La cérémonie terminée, le Prince est monté sur un cheval richement caparaçonné, et, escorté des ministres, des généraux et d’un brillant état-major, s’est rendu à la préfecture au milieu des acclamations universelles.

Au même moment, le ballon de M. Godard et son trapèze s’élevaient dans les airs.

Les|réceptions ont commencé immédiatement à la préfecture.

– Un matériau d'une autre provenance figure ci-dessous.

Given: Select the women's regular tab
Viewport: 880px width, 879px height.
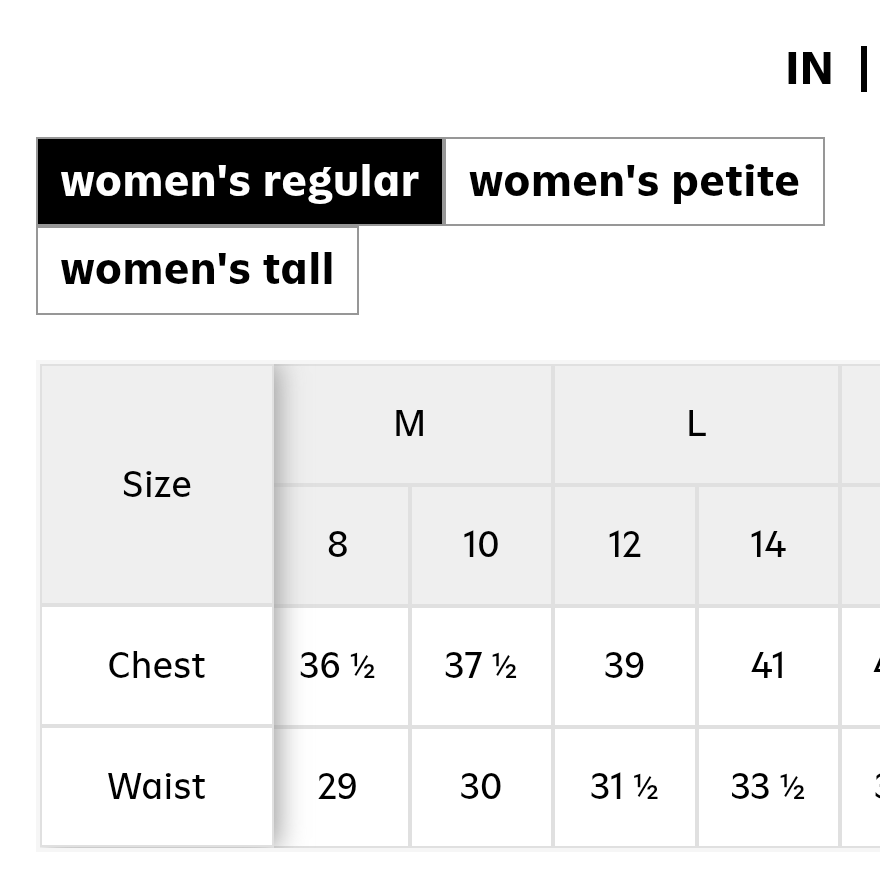Looking at the screenshot, I should click(x=240, y=182).
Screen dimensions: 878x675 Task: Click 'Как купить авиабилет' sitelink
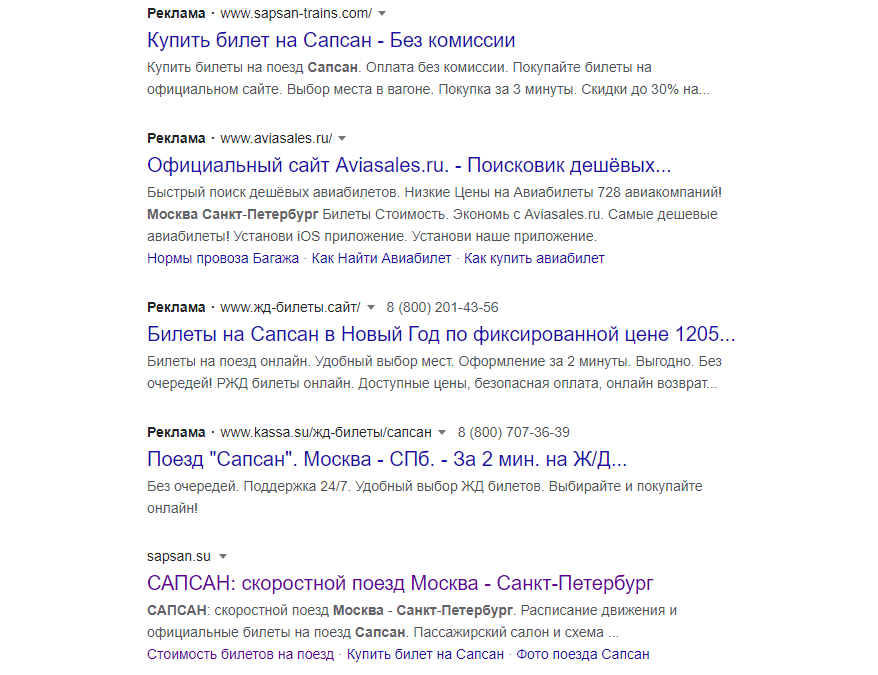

Le Prince a reçu dans l’ordre prescrit les fonctionnaires de tous les ordres, plus de trois cents maires venus de tous les points du département et des départements voisins, et un bataillon de vieux militaires dont plusieurs ont reçu des preuves de sa munificence. Plusieurs décorations ont été remises dans le cours de la réception: la croix de commandeur à M. le comte de Ségur, président du conseil d’administration; celle d’officier à M. Vuignes, ingénieur en chef attaché à la Compagnie; celles de chevalier à MM. Duhoux, Lemoine, Viller et Lyautey, ingénieurs ordinaires de première classe, à M. Jacquinet. l’intelligent ingénieur en chef, qui a dirigé les travaux de la quatrième section, à M. Hallopeau, chef de l’exploitation générale de la ligne, MM. Bertrand, conducteur des ponts et chaussées, et à M. Strohl, directeur des chemins de fer d’Alsace.